» **Saved data entries**:
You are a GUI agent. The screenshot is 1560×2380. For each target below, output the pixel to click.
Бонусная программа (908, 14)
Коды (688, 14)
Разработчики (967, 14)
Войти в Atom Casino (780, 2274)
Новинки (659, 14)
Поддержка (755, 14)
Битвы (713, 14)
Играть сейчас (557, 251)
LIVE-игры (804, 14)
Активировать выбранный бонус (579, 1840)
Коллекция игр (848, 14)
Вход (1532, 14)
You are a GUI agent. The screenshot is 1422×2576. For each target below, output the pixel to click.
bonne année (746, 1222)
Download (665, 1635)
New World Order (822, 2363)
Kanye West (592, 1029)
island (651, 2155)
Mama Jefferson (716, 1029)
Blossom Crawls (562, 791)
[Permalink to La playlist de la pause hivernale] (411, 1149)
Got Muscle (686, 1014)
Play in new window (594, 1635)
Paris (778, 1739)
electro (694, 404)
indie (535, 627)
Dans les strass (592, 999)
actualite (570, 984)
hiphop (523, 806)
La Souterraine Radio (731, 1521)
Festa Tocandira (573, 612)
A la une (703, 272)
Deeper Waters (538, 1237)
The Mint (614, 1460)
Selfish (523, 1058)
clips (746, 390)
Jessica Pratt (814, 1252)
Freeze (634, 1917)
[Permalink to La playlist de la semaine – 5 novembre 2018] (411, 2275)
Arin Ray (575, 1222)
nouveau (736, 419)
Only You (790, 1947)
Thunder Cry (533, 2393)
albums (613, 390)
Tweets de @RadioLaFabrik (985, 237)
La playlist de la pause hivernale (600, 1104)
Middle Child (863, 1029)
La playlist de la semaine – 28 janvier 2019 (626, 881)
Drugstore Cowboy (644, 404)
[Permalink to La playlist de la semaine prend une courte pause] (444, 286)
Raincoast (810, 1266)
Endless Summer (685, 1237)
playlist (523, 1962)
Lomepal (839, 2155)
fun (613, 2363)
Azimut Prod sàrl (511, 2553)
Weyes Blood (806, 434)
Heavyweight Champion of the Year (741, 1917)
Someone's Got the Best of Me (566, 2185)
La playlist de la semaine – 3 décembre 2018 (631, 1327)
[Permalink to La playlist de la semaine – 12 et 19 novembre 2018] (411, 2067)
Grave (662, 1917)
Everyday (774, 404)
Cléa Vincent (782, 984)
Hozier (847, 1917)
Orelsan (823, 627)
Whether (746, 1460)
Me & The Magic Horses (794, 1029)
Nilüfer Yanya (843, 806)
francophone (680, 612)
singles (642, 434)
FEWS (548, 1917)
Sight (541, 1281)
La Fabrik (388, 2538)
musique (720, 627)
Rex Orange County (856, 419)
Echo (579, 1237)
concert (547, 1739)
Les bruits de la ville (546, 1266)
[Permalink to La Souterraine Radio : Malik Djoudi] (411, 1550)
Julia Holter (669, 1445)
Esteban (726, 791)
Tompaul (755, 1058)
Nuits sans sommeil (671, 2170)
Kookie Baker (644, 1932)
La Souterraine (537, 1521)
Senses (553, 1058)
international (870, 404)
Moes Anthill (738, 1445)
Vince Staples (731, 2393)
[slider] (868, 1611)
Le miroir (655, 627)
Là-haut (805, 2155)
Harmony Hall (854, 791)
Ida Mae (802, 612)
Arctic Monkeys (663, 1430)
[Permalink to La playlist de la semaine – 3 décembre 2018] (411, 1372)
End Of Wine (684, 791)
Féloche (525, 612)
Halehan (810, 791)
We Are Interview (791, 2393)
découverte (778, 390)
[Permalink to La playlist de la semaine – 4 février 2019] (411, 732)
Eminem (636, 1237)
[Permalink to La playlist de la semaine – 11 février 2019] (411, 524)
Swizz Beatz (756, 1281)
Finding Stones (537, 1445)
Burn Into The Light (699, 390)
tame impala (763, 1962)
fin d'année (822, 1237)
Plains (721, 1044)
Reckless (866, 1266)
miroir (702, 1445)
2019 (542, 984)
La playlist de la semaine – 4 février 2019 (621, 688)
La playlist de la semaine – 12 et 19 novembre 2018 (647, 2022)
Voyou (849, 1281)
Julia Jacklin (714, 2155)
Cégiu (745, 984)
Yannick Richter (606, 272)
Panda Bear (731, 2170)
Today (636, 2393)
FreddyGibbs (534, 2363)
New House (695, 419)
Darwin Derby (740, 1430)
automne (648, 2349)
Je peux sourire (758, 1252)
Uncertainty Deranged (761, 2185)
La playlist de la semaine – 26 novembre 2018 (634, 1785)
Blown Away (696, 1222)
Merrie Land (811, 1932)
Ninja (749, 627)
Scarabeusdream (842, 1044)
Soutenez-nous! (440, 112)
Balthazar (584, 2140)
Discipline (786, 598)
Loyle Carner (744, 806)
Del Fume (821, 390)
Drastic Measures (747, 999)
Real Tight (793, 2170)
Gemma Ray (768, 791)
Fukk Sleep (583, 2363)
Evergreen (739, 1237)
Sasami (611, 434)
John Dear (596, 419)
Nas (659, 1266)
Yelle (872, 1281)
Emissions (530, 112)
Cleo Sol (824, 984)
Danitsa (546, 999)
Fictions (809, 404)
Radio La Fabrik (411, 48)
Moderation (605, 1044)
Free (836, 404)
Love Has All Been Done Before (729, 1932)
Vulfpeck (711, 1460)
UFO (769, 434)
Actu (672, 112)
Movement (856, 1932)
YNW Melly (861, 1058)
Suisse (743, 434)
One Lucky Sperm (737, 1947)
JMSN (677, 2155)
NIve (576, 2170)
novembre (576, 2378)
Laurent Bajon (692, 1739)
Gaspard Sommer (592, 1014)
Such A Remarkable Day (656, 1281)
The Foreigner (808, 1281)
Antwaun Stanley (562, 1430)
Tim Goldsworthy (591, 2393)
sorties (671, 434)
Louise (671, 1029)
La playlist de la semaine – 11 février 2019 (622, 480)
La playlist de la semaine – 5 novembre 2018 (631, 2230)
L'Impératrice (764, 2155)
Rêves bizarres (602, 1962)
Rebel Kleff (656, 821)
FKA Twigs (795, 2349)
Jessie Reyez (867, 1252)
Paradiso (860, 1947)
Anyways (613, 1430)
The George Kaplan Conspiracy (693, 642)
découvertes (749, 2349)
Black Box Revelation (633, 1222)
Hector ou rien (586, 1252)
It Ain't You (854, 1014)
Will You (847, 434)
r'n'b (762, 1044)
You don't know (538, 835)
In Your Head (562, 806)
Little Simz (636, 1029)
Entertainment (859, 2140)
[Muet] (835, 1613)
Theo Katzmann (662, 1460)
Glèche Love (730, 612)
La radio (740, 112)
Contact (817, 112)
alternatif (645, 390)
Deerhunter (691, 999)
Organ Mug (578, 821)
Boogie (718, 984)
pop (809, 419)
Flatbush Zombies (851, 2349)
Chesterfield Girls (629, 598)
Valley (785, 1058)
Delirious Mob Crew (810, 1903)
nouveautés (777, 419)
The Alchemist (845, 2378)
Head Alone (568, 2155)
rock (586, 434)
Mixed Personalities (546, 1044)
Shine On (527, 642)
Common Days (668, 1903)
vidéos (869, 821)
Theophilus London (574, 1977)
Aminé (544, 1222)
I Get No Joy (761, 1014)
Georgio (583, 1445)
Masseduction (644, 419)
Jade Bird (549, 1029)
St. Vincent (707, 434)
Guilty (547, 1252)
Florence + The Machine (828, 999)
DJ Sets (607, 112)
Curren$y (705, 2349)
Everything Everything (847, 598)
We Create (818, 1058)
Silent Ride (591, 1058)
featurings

» **What is being asked**:
Look through the entries above and quote exactly the lines from the line with "Féloche (525, 612)" to the line with "Burn Into The Light (699, 390)", counting both of those lines.

» **Response**:
Féloche (525, 612)
Halehan (810, 791)
We Are Interview (791, 2393)
découverte (778, 390)
[Permalink to La playlist de la semaine – 4 février 2019] (411, 732)
Eminem (636, 1237)
[Permalink to La playlist de la semaine – 11 février 2019] (411, 524)
Swizz Beatz (756, 1281)
Finding Stones (537, 1445)
Burn Into The Light (699, 390)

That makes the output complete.